Own favorite source on stochastic calculus:

     Eugene Wong,
     {\it Stochastic Processes in Information and
     Dynamical Systems,\/}
     McGraw-Hill,
     New York,
     1971.\ \
tsunego 6 hours ago

still wild to me that diffusion models are fast becoming the secret sauce behind ai image generation, but their roots are buried deep in stochastic calculus

who knew brownian motion would eventually help create cat memes?

bowsamic 6 hours ago

I had to study quantum stochastic calculus for my PhD. Really crazy because you get totally different results for the same mathematical expression compared to normal calculus

  • ta8645 5 hours ago

    Doesn't this mean that at least one of the results is wrong?

    • antognini 5 hours ago

      No, I think one of the fundamental insights of stochastic calculus is that the addition of noise to a process changes the trajectory in a non-trivial way.

      In finance, for instance, it leads to the concept of a "volatility tax." Naively, you might think that adding noise to the process shouldn't change the expected return, it would just add some noise to the overall return. But in fact adding volatility to the process has the effect of reducing the expected return compared to what you would have in the absence of volatility. (This is one of the applications of the result that the original article talks about in the Geometric Brownian Motion section.)

      • crdrost 3 hours ago

        Just to add to this, the reason that the things are different is, stochastics as a subject is trying to do calculus in the presence of noise, and what noise does is, it makes your function nondifferentiable.
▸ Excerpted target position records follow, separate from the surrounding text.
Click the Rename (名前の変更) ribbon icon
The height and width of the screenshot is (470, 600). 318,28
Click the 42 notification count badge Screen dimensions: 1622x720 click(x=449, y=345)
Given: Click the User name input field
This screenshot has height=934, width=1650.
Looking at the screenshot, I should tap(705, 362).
You would think that you cannot do calculus, without smooth curves! But you can, but we have to modify the chain rule and define exactly what we mean by integration etc.
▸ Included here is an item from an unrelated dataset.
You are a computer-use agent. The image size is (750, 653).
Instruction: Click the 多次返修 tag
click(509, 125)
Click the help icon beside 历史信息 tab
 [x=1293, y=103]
        So the idea is “smooth curves do X, but non-smooth noisy curves do Υ(χ) where χ in some sense is the noise input into the system, and they aren't contradictory because Y(0) = X. (At least usually... I think chaos theory has some counterexamples where like the time t that you can predict a system’s results for, is, in the presence of exactly 0 noise, t=∞, but in the limit of nonzero noise going to zero, it's some finite t=T.)

    • bowsamic 5 hours ago

      Kinda. The differential operator in quantum Ito calculus can be applied to mathematical objects that the normal differentials aren’t properly defined on, such as stochastic variables.

ForceBru 6 hours ago

Seems like a great article. Having some prior experience with stochastic calculus, I think I understand almost everything here. Any other good introductory materials?

  • seanhunter 5 hours ago

    I’ve been planning to study this in a bit although I have some background to cover first so haven’t got on to it. From what I’ve found, the youtube channel “Mathematical Toolbox” has some videos which are quite introductory but seem good. Some people also recommend the book “An Informal Introduction to Stochastic Calculus with Applications” by Calin as a good place to start. Then Klebaner “Introduction to Stochastic Calculus with Applications” and also Evans “An Introduction to Stochastic Differential Equations” are apparently very good but harder and more formal texts, but you need some analysis and measure theoretic probability background first. The Evans is the same Evans who wrote the definitive book about PDEs fwiw. Klebaner and Evans are apparently a lot harder than Calin though even though they are all called introductions.